«Ce que Napoléon a fait avec la betterave sucrière au XIXe siècle pour contourner le blocus anglais de la canne à sucre, nous le ferons pour remplacer le maïs ensilage », plaisante Jean-Benoît Tierny, de la société Ecopsi, à propos du Betador, un nouveau procédé d’ensilage de betterave pour les ruminants qu’il a mis au point. Derrière la boutade, se cache néanmoins une promesse ; celle d’une petite révolution fourragère.

La betterave fourragère ou sucrière est trop sucrée pour être ingérée en grande quantité par les ruminants. Le procédé consiste à en extraire un jus sucré, tout en y laissant une part significative destinée à assurer les besoins en énergie des vaches. Le « Betador » ainsi obtenu est un aliment riche en énergie puisqu’il affiche 1,4 UFL. Il est destiné à être introduit dans les rations en remplacement du maïs ensilage, et complété avec de la paille et un correcteur azoté. De plus, de par sa richesse en cellulose, « il donne toute latitude pour travailler les différentes formes d’azote soluble dans la ration et réduire les quantités de tourteaux », précise Jean-Benoît Tierny.

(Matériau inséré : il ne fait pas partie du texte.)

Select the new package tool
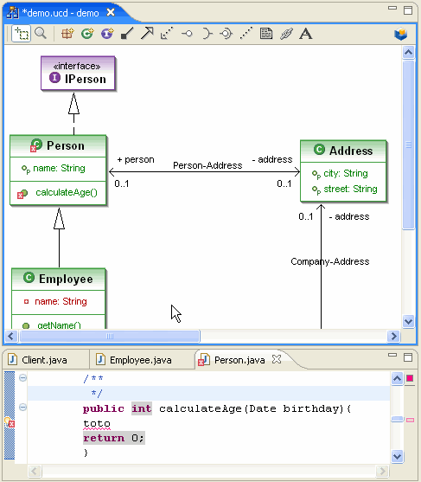 (x=67, y=33)
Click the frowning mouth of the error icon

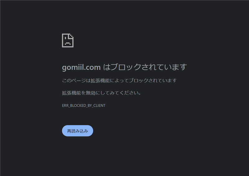tap(68, 43)
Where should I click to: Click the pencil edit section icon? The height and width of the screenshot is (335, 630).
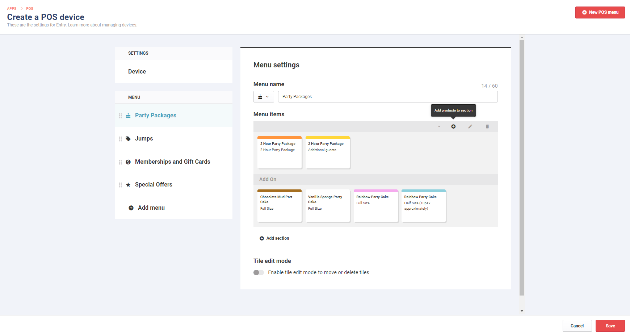click(x=470, y=126)
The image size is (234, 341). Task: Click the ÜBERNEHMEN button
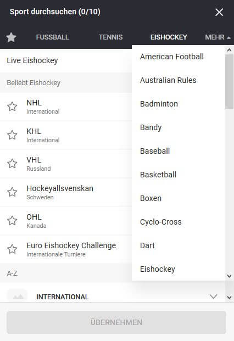116,322
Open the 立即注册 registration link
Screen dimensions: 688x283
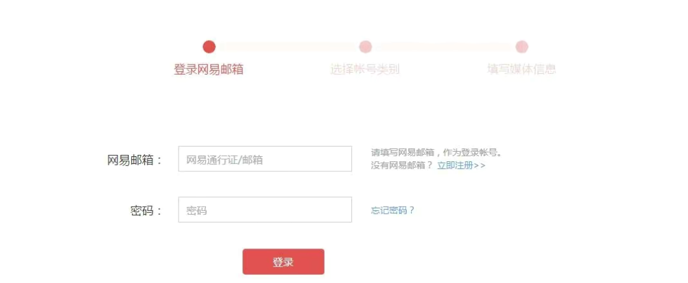tap(455, 166)
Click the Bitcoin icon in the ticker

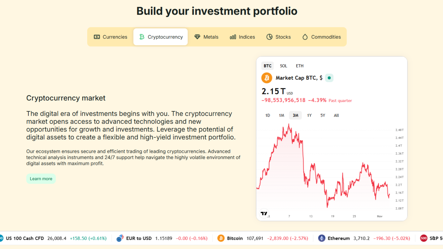coord(221,238)
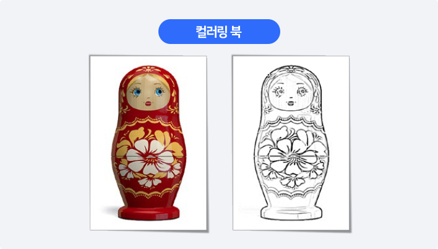Click the small white flower below the big bloom
This screenshot has width=438, height=249.
pos(150,181)
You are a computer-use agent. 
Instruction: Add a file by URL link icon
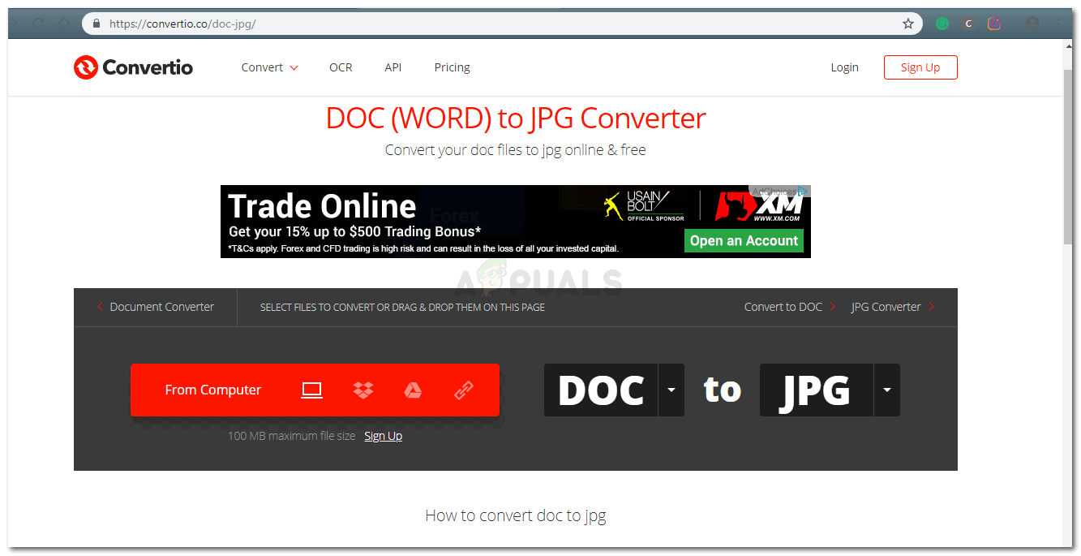coord(463,390)
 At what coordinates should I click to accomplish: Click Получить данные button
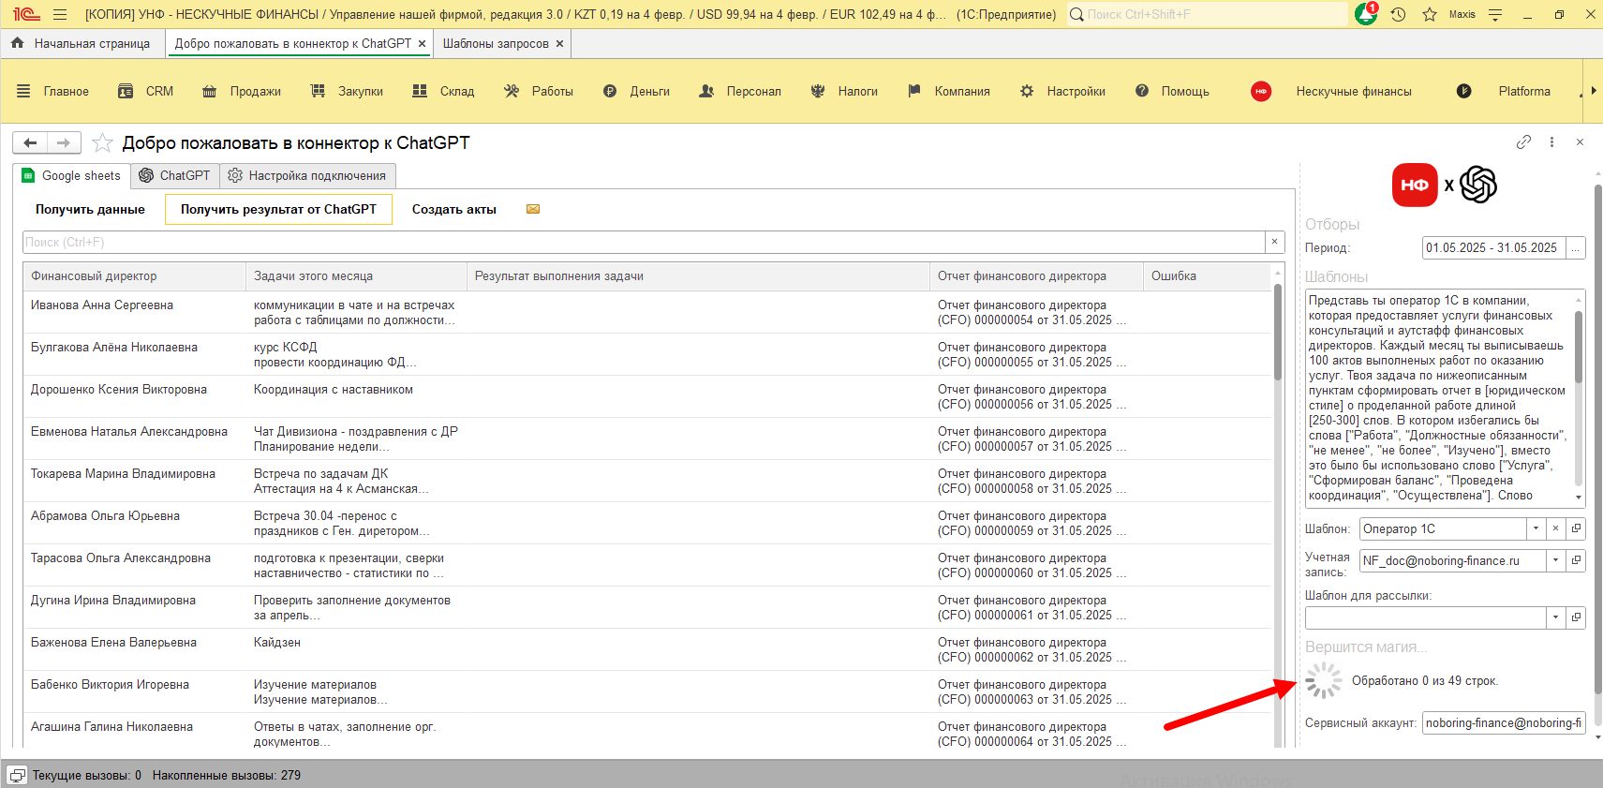tap(90, 209)
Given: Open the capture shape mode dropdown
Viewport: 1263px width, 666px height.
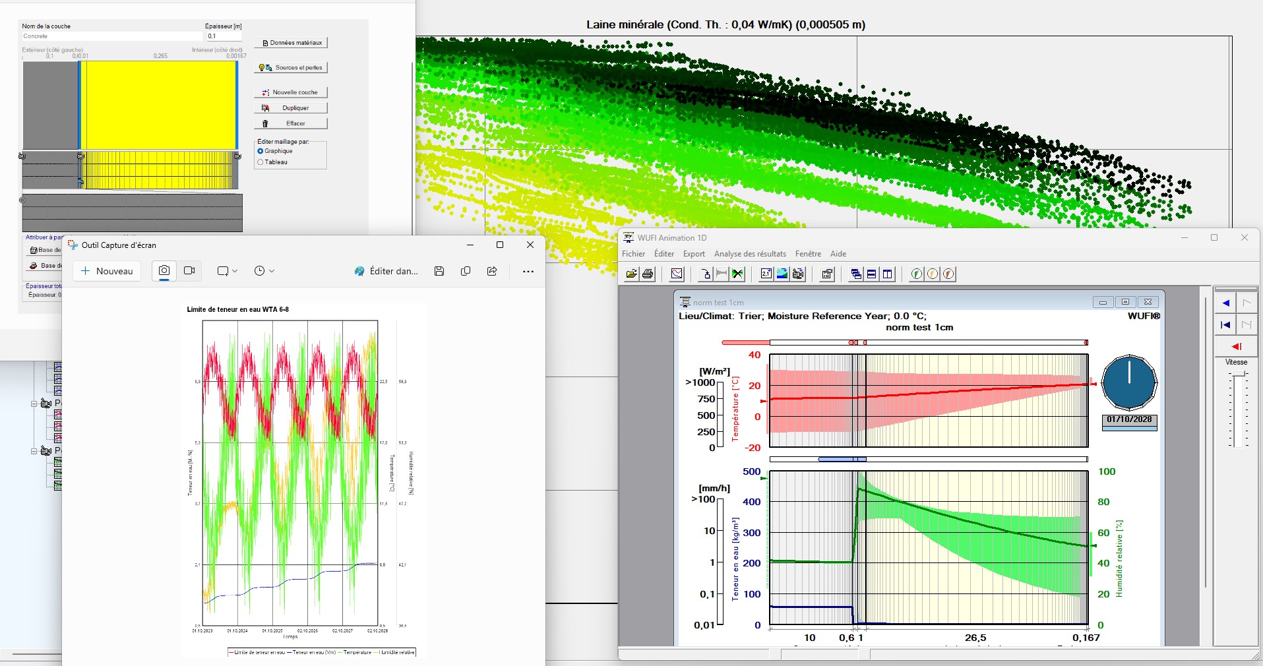Looking at the screenshot, I should pyautogui.click(x=227, y=271).
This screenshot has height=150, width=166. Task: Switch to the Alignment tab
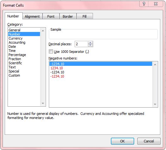click(32, 16)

Simplification de la ration, amélioration des taux protéique et butyreux, meilleure fermentation ruminale avec valorisation de la cellulose, constance du produit dans le temps et moindres pertes au stockage… Les promesses sont nombreuses. Auxquelles s’ajoute une productivité élevée qui libère des surfaces pour les cultures de vente : « 1 ha de betterave permet de produire environ 20 tonnes de matière sèche (MS), dont 10 tonnes de sucre et 10 tonnes de Betador », confirme Jean-Benoît Tierny.

Étape industrielle

Le procédé, testé depuis cinq ans, est aujourd’hui au point. Mais la filière reste à construire. Contrairement au maïs fourrage, l’ensilage de betterave nécessite une étape industrielle d’extraction de sucre, hors de l’élevage. Jean-Benoît Tierny cherche aujourd’hui des partenaires via les coopératives, les négoces, les Cuma, etc., pour monter des unités de production, et il a bon espoir.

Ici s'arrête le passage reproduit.